## Source extract
»»
As advances in science and technology yield societal benefits, researchers must ensure their work is not unintentionally perpetuating social inequity, Ko contended – not just the inequities between the Global North and South, but those found within our communities.
“In order to be equitable, global health has to be a two-way street,” he said. “This is a key moment in our field to think about whether our incentives are aligned with the global health outcomes we want to achieve.”
Leadership and training are key components to making global health equity a reality, Ko said.
“We look to institutes like EPI to help lead us into the future of addressing the social inequities that drive disease.”
‘Very close’ to a safe, effective dengue vaccine
Keynote speaker Anna Durbin, M.D., a professor of international health at Johns Hopkins Bloomberg School of Public Health, said researchers are tantalizingly close to rolling out a safe, effective vaccine for dengue.
Dengue is considered the most important mosquito-borne virus globally because it causes more infections, more cases of severe disease and likely more deaths than any other arbovirus, Durbin said. More than 60% of the world’s population is at risk for the disease, and dengue outbreaks can swiftly overwhelm healthcare systems. Dengue is spreading worldwide, and in the U.S., the disease occurs in Florida, Texas and Puerto Rico. Children are often the most vulnerable to severe dengue infections, which can become life-threatening within hours.
Dengue spreads through the bite of infected Aedes mosquitoes. It is not a single virus, but rather a group of four distinct viruses, or serotypes. After a dengue infection, a person has lifelong or long-lived protection against symptomatic disease caused by that particular serotype, but not the other three, Durbin said. The risk of severe or live-threatening dengue is highest after infection with a second, different serotype.
««
## About this exercise
Please copy the stretch of the global health and dengue passage from "Leadership and training" through "vaccine for dengue." word for word.

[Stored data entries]
»»
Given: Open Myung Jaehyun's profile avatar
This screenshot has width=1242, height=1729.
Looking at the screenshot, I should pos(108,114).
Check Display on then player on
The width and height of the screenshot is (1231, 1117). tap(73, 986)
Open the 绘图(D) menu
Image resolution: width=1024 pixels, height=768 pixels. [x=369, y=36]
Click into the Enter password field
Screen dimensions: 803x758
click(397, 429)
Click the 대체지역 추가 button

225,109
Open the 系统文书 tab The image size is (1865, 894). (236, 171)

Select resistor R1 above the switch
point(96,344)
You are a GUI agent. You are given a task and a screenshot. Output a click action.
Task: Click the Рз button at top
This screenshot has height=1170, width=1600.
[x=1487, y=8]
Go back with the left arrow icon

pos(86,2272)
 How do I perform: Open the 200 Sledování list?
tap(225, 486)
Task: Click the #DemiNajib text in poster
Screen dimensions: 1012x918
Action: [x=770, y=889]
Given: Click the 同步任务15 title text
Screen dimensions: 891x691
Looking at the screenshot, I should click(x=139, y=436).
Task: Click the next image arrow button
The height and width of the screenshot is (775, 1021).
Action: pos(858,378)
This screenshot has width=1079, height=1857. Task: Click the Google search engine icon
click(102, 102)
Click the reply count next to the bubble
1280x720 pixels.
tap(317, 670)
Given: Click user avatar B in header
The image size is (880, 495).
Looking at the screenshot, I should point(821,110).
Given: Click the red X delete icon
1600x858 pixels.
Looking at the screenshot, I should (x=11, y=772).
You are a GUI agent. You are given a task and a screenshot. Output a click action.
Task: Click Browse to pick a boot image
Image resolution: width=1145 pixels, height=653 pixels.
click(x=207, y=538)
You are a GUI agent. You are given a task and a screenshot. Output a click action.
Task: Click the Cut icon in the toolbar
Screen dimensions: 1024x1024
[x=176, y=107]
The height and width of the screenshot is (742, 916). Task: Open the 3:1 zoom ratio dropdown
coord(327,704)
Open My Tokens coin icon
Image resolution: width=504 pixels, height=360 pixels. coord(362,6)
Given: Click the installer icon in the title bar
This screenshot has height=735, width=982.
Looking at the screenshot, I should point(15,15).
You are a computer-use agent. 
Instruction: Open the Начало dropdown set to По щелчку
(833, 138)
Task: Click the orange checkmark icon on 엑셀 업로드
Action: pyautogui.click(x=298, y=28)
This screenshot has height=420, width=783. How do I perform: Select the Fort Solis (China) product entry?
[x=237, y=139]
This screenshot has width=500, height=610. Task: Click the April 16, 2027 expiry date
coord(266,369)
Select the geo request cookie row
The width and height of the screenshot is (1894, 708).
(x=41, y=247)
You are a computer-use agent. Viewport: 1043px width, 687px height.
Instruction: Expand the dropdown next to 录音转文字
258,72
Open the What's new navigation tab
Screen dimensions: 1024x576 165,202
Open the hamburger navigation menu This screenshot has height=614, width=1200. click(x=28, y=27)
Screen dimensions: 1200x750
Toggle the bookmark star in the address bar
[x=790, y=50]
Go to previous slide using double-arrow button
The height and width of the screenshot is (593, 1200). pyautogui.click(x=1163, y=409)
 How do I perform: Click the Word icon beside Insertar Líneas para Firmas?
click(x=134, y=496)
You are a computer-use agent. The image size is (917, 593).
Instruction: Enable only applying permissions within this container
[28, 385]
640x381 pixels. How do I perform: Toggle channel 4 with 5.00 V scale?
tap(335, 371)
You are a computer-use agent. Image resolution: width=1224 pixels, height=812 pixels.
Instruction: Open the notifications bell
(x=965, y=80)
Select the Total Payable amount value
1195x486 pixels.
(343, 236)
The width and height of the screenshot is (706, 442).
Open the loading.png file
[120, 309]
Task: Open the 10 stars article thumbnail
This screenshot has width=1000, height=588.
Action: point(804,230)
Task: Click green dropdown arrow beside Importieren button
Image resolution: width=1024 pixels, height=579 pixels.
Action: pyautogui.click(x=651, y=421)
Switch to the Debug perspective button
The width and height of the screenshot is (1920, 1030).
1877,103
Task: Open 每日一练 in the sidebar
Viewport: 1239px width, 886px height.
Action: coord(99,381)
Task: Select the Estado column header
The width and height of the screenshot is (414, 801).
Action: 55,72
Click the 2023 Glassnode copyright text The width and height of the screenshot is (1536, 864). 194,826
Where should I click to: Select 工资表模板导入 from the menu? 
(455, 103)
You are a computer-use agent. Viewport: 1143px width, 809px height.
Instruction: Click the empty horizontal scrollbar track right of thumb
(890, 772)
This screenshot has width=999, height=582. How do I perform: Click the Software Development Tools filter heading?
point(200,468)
««
## Worked solution
Leadership and training are key components to making global health equity a reality, Ko said.
“We look to institutes like EPI to help lead us into the future of addressing the social inequities that drive disease.”
‘Very close’ to a safe, effective dengue vaccine
Keynote speaker Anna Durbin, M.D., a professor of international health at Johns Hopkins Bloomberg School of Public Health, said researchers are tantalizingly close to rolling out a safe, effective vaccine for dengue.